There are currently more than 100 vaccine candidates under development, with four major vaccines raising hope in Europe. We have gathered the most important information people need to know.
Pharmaceutical companies across the world are racing to develop a vaccine against the coronavirus. Currently, 87 vaccines are being tested on animals, 57 on humans, and six have obtained conditional approval for limited use.
In Europe, people typically talk about four major vaccines, and perhaps the best-known is manufactured by Pfizer-BioNTech. The vaccine developmed by the US-German company has been tested in volunteers in clinical trials in several countries since July, including the US, Brazil, Argentina, Germany, Turkey, and South Africa. Clinical trials showed that the vaccine is 95 per cent effective, thus highly promising. However, the fact that the vaccine should be stored at minus 70 degrees poses some difficulties in terms of transport, storage, and use. Pfizer-BioNTech has already submitted an application for conditional approval of the vaccine with the European Medicines Agency.
Q: How is the cold chain distribution for the Pfizer-BioNTech investigational vaccine being managed? (7/7)— Pfizer Inc. (@pfizer) November 25, 2020
The British regulator, MHRA, approved the vaccine on 2 December. Thus, the UK has become the first country in the world to approve Pfizer-BioNTech's Covid-19 vaccine for widespread use. The UK has ordered around 40 million doses - enough to vaccinate 20 million people. Around 10 million doses should be available soon, with the first 800,000 arriving in the UK in the coming days. The immunisation of the most vulnerable age groups could start as early as next week.
The biggest rival of Pfizer/BioNTech's vaccine is a drug manufactured by Moderna. The company has also contacted the European Commission. Their vaccine has been tested on people in the United States since July. Its biggest advantage is that it can be stored at minus 20 degrees for up to six months and - just like the Pfizer/BioNTech vaccine - is more than 90% effective.

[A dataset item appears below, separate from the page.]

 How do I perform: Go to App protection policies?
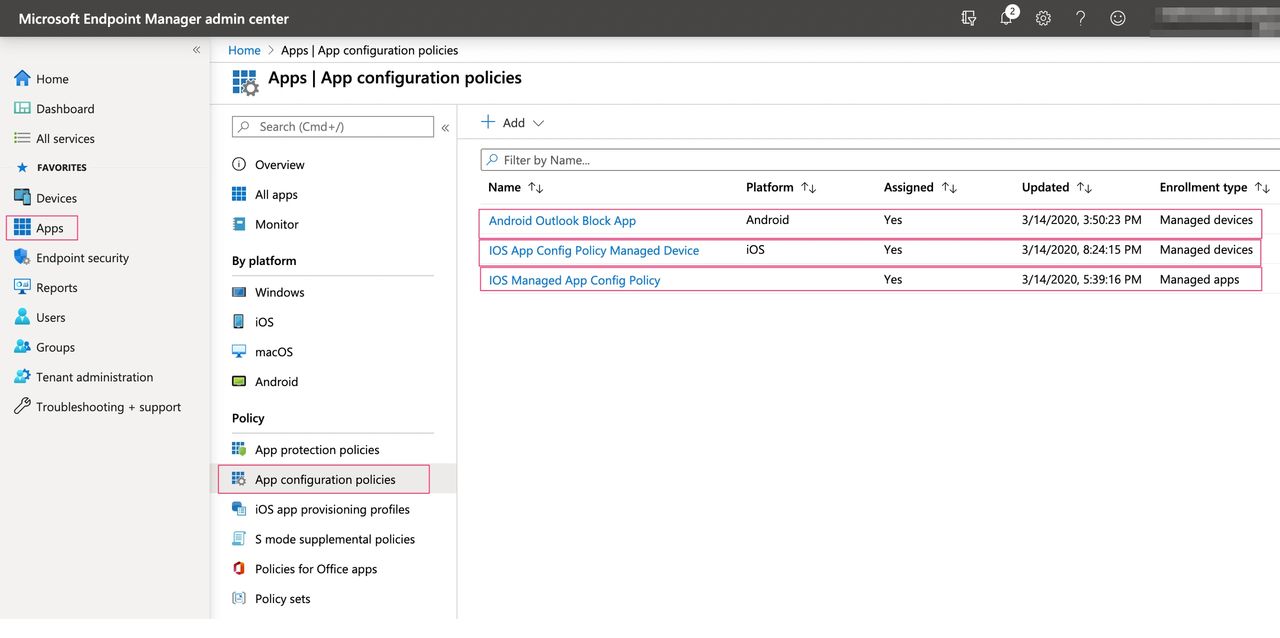coord(317,450)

The US company applied to the EU for approval on Monday. The EU is expected to assess the inoculation by 12 January.
Update: The European Medicines Agency has received Moderna's application for conditional marketing authorization of our COVID-19 vaccine— Moderna (@moderna_tx) December 1, 2020
The vaccine manufactured by the British AstraZeneca has been tested in humans since June. The jab may be promising in several ways as it costs a fraction of the above two and can be stored in an ordinary refrigerator. On the downside, it shows only 62 to 90 per cent efficacy. Testing indicated that it was more effective in mostly healthy volunteers aged up to 55, while it only had a 62% efficacy in elderly people with underlying chronic diseases. The vaccine is different from the two US drugs in that while those are RNA-based - which means they introduce fragments of genetic material into the body and trigger an immune response - AstraZeneca's vaccine uses a virus carrier; an artificial, weakened copy of the coronavirus, which is incapable of infecting the body and sufficient enough to trigger its antigen production. The vaccine has already been pre-ordered by the British government.
Russia's Sputnik V is based on a similar viral vector, a dose of which has first been sent to Hungary for testing. The vaccine has a 92 per cent efficacy and does not require cryopreservation. Experts have found it "reasonably effective" and it is expected to hit the markets in January.